WORK TO BE COMPLETED. Please return every line of the data below word for word, with nothing altered.

··· SUPPLIED ENTRIES

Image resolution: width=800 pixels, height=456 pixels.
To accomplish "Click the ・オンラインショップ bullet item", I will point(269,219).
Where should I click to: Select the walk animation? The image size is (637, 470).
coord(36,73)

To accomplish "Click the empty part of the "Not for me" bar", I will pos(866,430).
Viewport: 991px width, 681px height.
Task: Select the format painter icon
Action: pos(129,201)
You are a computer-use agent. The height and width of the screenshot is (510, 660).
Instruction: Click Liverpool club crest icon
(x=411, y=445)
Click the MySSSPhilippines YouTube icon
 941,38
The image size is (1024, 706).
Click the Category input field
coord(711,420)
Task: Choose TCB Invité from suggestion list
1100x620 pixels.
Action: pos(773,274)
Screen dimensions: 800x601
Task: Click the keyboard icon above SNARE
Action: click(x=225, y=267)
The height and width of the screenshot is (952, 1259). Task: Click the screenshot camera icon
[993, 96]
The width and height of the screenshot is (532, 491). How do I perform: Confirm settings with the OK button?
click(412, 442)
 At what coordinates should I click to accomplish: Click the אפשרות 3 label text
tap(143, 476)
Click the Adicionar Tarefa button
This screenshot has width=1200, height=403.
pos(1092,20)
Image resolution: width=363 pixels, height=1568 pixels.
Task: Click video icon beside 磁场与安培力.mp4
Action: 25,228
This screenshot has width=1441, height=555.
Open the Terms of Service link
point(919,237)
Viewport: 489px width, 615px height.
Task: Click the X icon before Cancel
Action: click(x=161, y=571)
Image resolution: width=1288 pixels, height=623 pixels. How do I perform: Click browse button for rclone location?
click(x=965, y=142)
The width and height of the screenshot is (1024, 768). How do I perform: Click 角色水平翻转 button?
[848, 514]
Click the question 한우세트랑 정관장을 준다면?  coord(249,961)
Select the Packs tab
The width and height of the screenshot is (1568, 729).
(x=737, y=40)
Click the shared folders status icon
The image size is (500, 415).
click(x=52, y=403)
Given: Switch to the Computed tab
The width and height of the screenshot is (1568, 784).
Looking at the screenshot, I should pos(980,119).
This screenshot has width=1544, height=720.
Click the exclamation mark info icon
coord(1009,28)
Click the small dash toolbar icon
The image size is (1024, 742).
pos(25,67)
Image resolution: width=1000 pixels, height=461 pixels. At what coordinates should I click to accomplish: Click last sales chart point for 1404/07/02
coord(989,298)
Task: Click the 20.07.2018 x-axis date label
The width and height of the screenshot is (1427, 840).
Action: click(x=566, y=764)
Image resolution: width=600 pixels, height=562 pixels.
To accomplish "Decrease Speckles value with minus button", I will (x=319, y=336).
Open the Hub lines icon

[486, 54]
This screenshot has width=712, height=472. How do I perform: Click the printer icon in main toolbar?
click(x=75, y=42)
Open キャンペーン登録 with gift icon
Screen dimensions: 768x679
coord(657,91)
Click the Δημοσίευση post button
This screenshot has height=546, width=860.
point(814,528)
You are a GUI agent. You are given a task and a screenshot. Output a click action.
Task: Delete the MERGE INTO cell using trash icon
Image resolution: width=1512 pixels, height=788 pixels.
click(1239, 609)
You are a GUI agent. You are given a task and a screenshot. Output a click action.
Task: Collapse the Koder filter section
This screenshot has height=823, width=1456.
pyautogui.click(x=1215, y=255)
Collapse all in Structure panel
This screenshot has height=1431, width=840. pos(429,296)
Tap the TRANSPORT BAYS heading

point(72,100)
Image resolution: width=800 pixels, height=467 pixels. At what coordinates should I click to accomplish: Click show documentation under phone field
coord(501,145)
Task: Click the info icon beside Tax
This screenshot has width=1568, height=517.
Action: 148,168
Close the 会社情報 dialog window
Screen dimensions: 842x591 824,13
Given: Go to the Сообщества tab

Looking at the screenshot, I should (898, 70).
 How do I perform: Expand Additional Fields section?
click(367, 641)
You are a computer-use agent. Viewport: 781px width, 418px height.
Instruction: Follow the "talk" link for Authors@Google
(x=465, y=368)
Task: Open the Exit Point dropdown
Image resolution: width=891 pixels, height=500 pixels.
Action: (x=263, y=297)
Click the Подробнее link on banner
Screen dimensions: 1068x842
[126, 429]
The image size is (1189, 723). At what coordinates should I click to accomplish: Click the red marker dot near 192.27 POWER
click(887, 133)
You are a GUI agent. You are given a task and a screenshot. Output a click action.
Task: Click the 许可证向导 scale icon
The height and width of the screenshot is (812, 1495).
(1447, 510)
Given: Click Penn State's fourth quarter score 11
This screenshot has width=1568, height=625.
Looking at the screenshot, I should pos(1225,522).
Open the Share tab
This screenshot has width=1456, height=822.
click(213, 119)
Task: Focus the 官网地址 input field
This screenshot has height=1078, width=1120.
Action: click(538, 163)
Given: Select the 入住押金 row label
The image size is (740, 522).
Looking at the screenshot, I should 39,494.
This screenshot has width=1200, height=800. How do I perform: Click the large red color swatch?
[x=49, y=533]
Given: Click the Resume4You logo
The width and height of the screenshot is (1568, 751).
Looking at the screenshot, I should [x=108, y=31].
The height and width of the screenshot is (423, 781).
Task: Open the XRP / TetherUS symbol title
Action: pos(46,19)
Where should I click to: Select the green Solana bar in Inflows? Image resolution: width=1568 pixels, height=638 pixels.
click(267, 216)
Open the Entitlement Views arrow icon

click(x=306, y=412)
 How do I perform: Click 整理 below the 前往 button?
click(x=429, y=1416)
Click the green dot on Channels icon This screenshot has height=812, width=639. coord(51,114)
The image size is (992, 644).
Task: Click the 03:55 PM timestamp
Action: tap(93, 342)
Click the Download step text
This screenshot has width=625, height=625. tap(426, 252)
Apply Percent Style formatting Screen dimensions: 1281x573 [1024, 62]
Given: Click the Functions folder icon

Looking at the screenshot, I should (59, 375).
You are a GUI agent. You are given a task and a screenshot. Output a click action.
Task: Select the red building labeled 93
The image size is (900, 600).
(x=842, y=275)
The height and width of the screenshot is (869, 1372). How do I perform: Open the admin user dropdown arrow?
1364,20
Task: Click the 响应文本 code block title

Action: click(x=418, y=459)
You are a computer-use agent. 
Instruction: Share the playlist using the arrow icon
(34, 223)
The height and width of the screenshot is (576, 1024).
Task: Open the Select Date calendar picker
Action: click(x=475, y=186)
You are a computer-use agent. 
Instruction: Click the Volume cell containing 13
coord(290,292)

······

WRITTEN ANSWER.
Image resolution: width=800 pixels, height=456 pixels.
To accomplish "Click the ・オンラインショップ bullet item", I will point(269,219).
Where should I click to: Select the walk animation? The image size is (637, 470).
coord(36,73)

To accomplish "Click the empty part of the "Not for me" bar", I will pos(866,430).
Viewport: 991px width, 681px height.
Task: Select the format painter icon
Action: pos(129,201)
You are a computer-use agent. The height and width of the screenshot is (510, 660).
Instruction: Click Liverpool club crest icon
(x=411, y=445)
Click the MySSSPhilippines YouTube icon
 941,38
The image size is (1024, 706).
Click the Category input field
coord(711,420)
Task: Choose TCB Invité from suggestion list
1100x620 pixels.
Action: pos(773,274)
Screen dimensions: 800x601
Task: Click the keyboard icon above SNARE
Action: click(x=225, y=267)
The height and width of the screenshot is (952, 1259). Task: Click the screenshot camera icon
[993, 96]
The width and height of the screenshot is (532, 491). How do I perform: Confirm settings with the OK button?
click(412, 442)
 At what coordinates should I click to accomplish: Click the אפשרות 3 label text
tap(143, 476)
Click the Adicionar Tarefa button
This screenshot has width=1200, height=403.
pos(1092,20)
Image resolution: width=363 pixels, height=1568 pixels.
Task: Click video icon beside 磁场与安培力.mp4
Action: 25,228
This screenshot has width=1441, height=555.
Open the Terms of Service link
point(919,237)
Viewport: 489px width, 615px height.
Task: Click the X icon before Cancel
Action: click(x=161, y=571)
Image resolution: width=1288 pixels, height=623 pixels. How do I perform: Click browse button for rclone location?
click(x=965, y=142)
The width and height of the screenshot is (1024, 768). How do I perform: Click 角色水平翻转 button?
[848, 514]
Click the question 한우세트랑 정관장을 준다면?  coord(249,961)
Select the Packs tab
The width and height of the screenshot is (1568, 729).
(x=737, y=40)
Click the shared folders status icon
The image size is (500, 415).
click(x=52, y=403)
Given: Switch to the Computed tab
The width and height of the screenshot is (1568, 784).
Looking at the screenshot, I should pos(980,119).
This screenshot has width=1544, height=720.
Click the exclamation mark info icon
coord(1009,28)
Click the small dash toolbar icon
The image size is (1024, 742).
pos(25,67)
Image resolution: width=1000 pixels, height=461 pixels. At what coordinates should I click to accomplish: Click last sales chart point for 1404/07/02
coord(989,298)
Task: Click the 20.07.2018 x-axis date label
The width and height of the screenshot is (1427, 840).
Action: click(x=566, y=764)
Image resolution: width=600 pixels, height=562 pixels.
To accomplish "Decrease Speckles value with minus button", I will (x=319, y=336).
Open the Hub lines icon

[486, 54]
This screenshot has width=712, height=472. How do I perform: Click the printer icon in main toolbar?
click(x=75, y=42)
Open キャンペーン登録 with gift icon
Screen dimensions: 768x679
coord(657,91)
Click the Δημοσίευση post button
This screenshot has height=546, width=860.
point(814,528)
You are a GUI agent. You are given a task and a screenshot. Output a click action.
Task: Delete the MERGE INTO cell using trash icon
Image resolution: width=1512 pixels, height=788 pixels.
click(1239, 609)
You are a GUI agent. You are given a task and a screenshot. Output a click action.
Task: Collapse the Koder filter section
This screenshot has height=823, width=1456.
pyautogui.click(x=1215, y=255)
Collapse all in Structure panel
This screenshot has height=1431, width=840. pos(429,296)
Tap the TRANSPORT BAYS heading

point(72,100)
Image resolution: width=800 pixels, height=467 pixels. At what coordinates should I click to accomplish: Click show documentation under phone field
coord(501,145)
Task: Click the info icon beside Tax
This screenshot has width=1568, height=517.
Action: 148,168
Close the 会社情報 dialog window
Screen dimensions: 842x591 824,13
Given: Go to the Сообщества tab

Looking at the screenshot, I should (898, 70).
 How do I perform: Expand Additional Fields section?
click(367, 641)
You are a computer-use agent. Viewport: 781px width, 418px height.
Instruction: Follow the "talk" link for Authors@Google
(x=465, y=368)
Task: Open the Exit Point dropdown
Image resolution: width=891 pixels, height=500 pixels.
Action: (x=263, y=297)
Click the Подробнее link on banner
Screen dimensions: 1068x842
[126, 429]
The image size is (1189, 723). At what coordinates should I click to accomplish: Click the red marker dot near 192.27 POWER
click(887, 133)
You are a GUI agent. You are given a task and a screenshot. Output a click action.
Task: Click the 许可证向导 scale icon
The height and width of the screenshot is (812, 1495).
(1447, 510)
Given: Click Penn State's fourth quarter score 11
This screenshot has width=1568, height=625.
Looking at the screenshot, I should pos(1225,522).
Open the Share tab
This screenshot has width=1456, height=822.
click(213, 119)
Task: Focus the 官网地址 input field
This screenshot has height=1078, width=1120.
Action: click(538, 163)
Given: Select the 入住押金 row label
The image size is (740, 522).
Looking at the screenshot, I should 39,494.
This screenshot has width=1200, height=800. How do I perform: Click the large red color swatch?
[x=49, y=533]
Given: Click the Resume4You logo
The width and height of the screenshot is (1568, 751).
Looking at the screenshot, I should [x=108, y=31].
The height and width of the screenshot is (423, 781).
Task: Open the XRP / TetherUS symbol title
Action: pos(46,19)
Where should I click to: Select the green Solana bar in Inflows? Image resolution: width=1568 pixels, height=638 pixels.
click(267, 216)
Open the Entitlement Views arrow icon

click(x=306, y=412)
 How do I perform: Click 整理 below the 前往 button?
click(x=429, y=1416)
Click the green dot on Channels icon This screenshot has height=812, width=639. coord(51,114)
The image size is (992, 644).
Task: Click the 03:55 PM timestamp
Action: tap(93, 342)
Click the Download step text
This screenshot has width=625, height=625. tap(426, 252)
Apply Percent Style formatting Screen dimensions: 1281x573 [1024, 62]
Given: Click the Functions folder icon

Looking at the screenshot, I should (59, 375).
You are a GUI agent. You are given a task and a screenshot. Output a click action.
Task: Select the red building labeled 93
The image size is (900, 600).
(x=842, y=275)
The height and width of the screenshot is (869, 1372). How do I perform: Open the admin user dropdown arrow?
1364,20
Task: Click the 响应文本 code block title

Action: click(x=418, y=459)
You are a computer-use agent. 
Instruction: Share the playlist using the arrow icon
(34, 223)
The height and width of the screenshot is (576, 1024).
Task: Open the Select Date calendar picker
Action: click(x=475, y=186)
You are a computer-use agent. 
Instruction: Click the Volume cell containing 13
coord(290,292)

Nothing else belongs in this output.